Segundo a imprensa dos EUA, o governo Biden estaria realizando conversas por canais extraoficiais com o Irã para retomar alguma forma de acordo. O problema é que a situação atual é um jogo de quem pisca primeiro. Washington quer que os iranianos retrocedam em seu programa nuclear primeiro, enquanto Teerã exige que as sanções sejam levantadas antes de qualquer movimento iraniano.

Qual o interesse dos EUA em querer trazer o Irã de volta à mesa de negociação? O primeiro e mais óbvio é o de evitar a proliferação nuclear, mais uma potência nuclear no mundo, ainda mais em um país inimigo de Washington. Segundo, com a crescente cooperação militar entre Irã e Rússia, devido à guerra na Ucrânia, evitar um Irã fortalecido é também evitar um aliado forte para os russos.

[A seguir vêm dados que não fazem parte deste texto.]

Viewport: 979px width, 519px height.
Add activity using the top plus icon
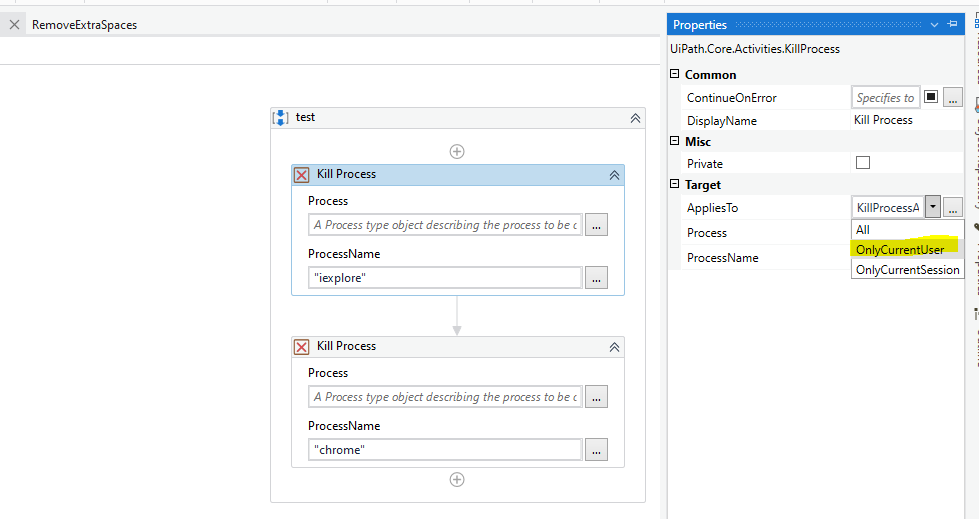457,152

Terceiro, o governo dos EUA age para evitar uma escalada na região, representada por um ataque frontal israelense. Por mais de uma década, Israel age contra o programa nuclear iraniano, com sabotagens e assassinatos, sempre em uma política de opacidade, sem negar ou confirmar seu envolvimento. A questão é que, caso uma ogiva nuclear iraniana torne-se inevitável, também será inevitável um ataque frontal israelense.

Doutrina Begin

Isso não é novidade nem na História e nem na política israelense. Israel agiu de maneira preemptiva contra o Egito, na década de 1960, e, principalmente, iniciou a Guerra dos Seis Dias, em 1967, argumentando que atacou seus vizinhos primeiro antes de ser atacado. Na política israelense, essa postura foi cristalizada como a Doutrina Begin, em 1981, nomeada assim pelo então premiê Menachem Begin.

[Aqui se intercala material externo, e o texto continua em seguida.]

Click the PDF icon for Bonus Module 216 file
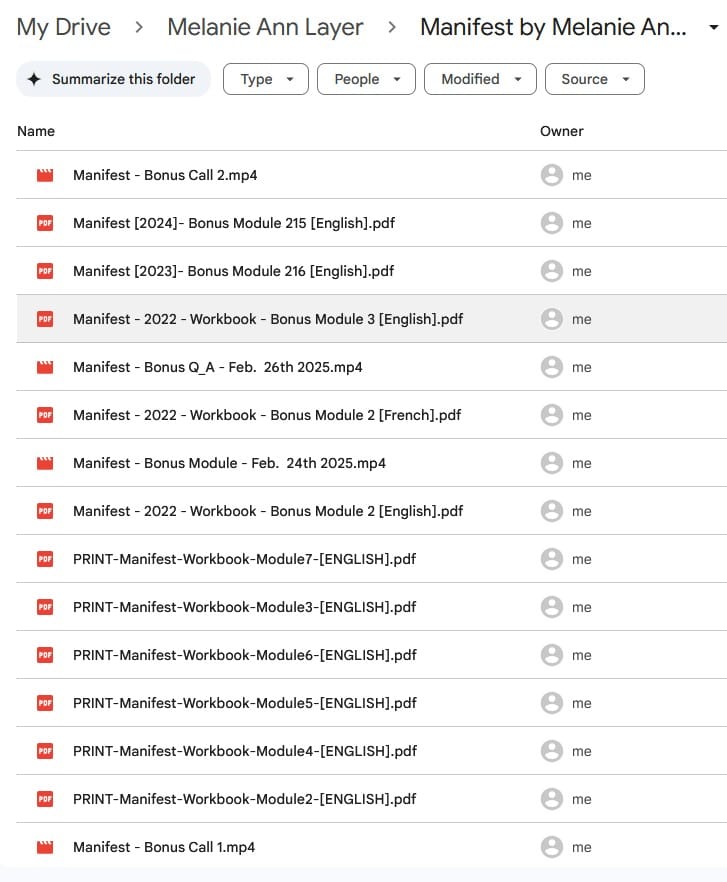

Após assumir responsabilidade pelo ataque aéreo que destruiu o reator nuclear iraquiano de Osirak, Begin afirmou que “de forma alguma permitiremos que um inimigo desenvolva armas de destruição em massa contra o povo de Israel” e que “este ataque é um precedente para todos os futuros governos de Israel. Todo futuro primeiro-ministro israelense agirá, em circunstâncias semelhantes, da mesma maneira”.

Begin foi o primeiro premiê do Likud, o partido de Benjamin Netanyahu, que já evocou a doutrina mais de uma vez. Na imprensa israelense, o tema já é debatido abertamente. No início do mês, o conservador Jerusalem Post publicou uma extensa matéria afirmando que um ataque aéreo israelense contra o Irã está “à beira” de acontecer. Isso não seria uma decisão fácil, entretanto.

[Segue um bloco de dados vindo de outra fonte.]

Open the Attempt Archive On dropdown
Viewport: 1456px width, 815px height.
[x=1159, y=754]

Um ataque direto israelense contra o Irã significaria uma escalada regional sem precedentes no século XXI, já que o Irã conta com diversos aliados no entorno de Israel, como o Hezbollah. O programa de mísseis iraniano também não pode ser desprezado, incluindo o recém anúncio de um suposto míssil hipersônico. A postura saudita, que não reconhece Israel, seria uma incógnita.

O governo dos EUA sabe disso e deseja evitar esse cenário. Um ataque israelense não contaria hoje com as bênçãos de Washington, mas isso não necessariamente é um impeditivo. Ao mesmo tempo, o governo dos EUA precisa formular mais meios de conseguir pressionar o Irã. O que o mundo não precisa agora é de mais uma guerra, muito menos envolvendo armas nucleares.